# Gym Routine Ideas?



## SlideStop (Dec 28, 2011)

Now that school is finally over I want to start hitting the gym again! Typically I try to do 45-60 mins of cardio then weight training at my disgression. What's your routine like? Anything you target specifically to improve your riding? Anything else helpful you want to throw in there feel free!! 

Thank ya! 
_Posted via Mobile Device_


----------



## palominogal (Feb 6, 2014)

I try and switch it up!

I'll run for 20 minutes, elliptical for 20 minutes, I'll do squats with weights, rows, lunges with weights, etc.
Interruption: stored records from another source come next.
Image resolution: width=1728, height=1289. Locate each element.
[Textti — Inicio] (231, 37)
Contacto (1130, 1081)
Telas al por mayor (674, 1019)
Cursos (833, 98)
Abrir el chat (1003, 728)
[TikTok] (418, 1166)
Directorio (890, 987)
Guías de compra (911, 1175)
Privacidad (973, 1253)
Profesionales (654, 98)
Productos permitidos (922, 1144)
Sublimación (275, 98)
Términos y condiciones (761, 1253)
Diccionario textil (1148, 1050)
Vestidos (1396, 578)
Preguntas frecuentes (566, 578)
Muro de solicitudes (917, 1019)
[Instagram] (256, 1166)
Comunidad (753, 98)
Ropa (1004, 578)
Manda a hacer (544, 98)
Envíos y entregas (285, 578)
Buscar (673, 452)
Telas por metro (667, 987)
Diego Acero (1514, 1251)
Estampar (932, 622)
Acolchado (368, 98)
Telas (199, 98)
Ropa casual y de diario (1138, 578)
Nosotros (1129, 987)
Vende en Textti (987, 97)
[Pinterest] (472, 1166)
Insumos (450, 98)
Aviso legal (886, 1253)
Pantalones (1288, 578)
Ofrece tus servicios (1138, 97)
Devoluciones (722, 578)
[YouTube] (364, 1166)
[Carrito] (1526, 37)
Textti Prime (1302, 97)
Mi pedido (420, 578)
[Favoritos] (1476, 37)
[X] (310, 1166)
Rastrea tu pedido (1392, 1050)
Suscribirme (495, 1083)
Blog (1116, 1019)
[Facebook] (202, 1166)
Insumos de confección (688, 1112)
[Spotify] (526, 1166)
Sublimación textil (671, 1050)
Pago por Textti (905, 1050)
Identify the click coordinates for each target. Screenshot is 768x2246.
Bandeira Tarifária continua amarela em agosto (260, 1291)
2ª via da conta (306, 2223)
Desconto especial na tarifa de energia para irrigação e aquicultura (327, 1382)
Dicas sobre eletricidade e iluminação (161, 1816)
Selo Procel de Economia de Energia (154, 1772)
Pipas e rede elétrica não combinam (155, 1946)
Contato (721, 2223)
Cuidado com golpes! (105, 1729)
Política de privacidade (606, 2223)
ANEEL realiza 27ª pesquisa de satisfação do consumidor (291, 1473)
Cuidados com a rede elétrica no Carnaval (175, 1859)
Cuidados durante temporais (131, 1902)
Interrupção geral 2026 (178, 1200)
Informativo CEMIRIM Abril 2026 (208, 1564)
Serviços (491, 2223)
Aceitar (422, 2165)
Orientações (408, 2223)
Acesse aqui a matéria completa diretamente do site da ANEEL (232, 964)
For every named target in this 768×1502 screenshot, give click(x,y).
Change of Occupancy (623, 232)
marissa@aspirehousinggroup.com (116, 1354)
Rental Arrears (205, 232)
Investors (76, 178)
I just mix and match the order!


----------



## hornedfrog89 (Feb 17, 2014)

My riding has greatly improved since I began serious heavy weight lifting. Check out the book New Rules of Weight LIfting for Women. The workouts are pretty quick and while it's longer than your summer break, it'll be a great way to to learn about lifting and its benefits.


----------



## Sahara (Jul 23, 2010)

look up metabolic conditioning workouts for women. Fun and you can change it up every workout. They are great for improving core strength.


----------



## Saddlebag (Jan 17, 2011)

I used to do bike for 15 min as warmup. My workouts were 5 days weekly, as muscles do need a break so if I missed a day, I made sure not to miss two in a row. After warmup I'd work on either upper or lower half using weights, then switch it up the next day. Apparently we get max benefit between 20 and 40 min. when building strength.


----------



## SlideStop (Dec 28, 2011)

20-40 min of strength building?
_Posted via Mobile Device_


----------



## Indiana2 (Mar 30, 2014)

SlideStop said:


> 20-40 min of strength building?
> _Posted via Mobile Device_


They say that heel raises and adductor (thigh exercises) are really good for riding


----------



## ellygraceee (May 26, 2010)

I do 15 mins of walking/running at 5km/hr and 9km/hr. I'm not quite confident enough to go any faster on the treadmill as I'm always so scared of falling off backwards. 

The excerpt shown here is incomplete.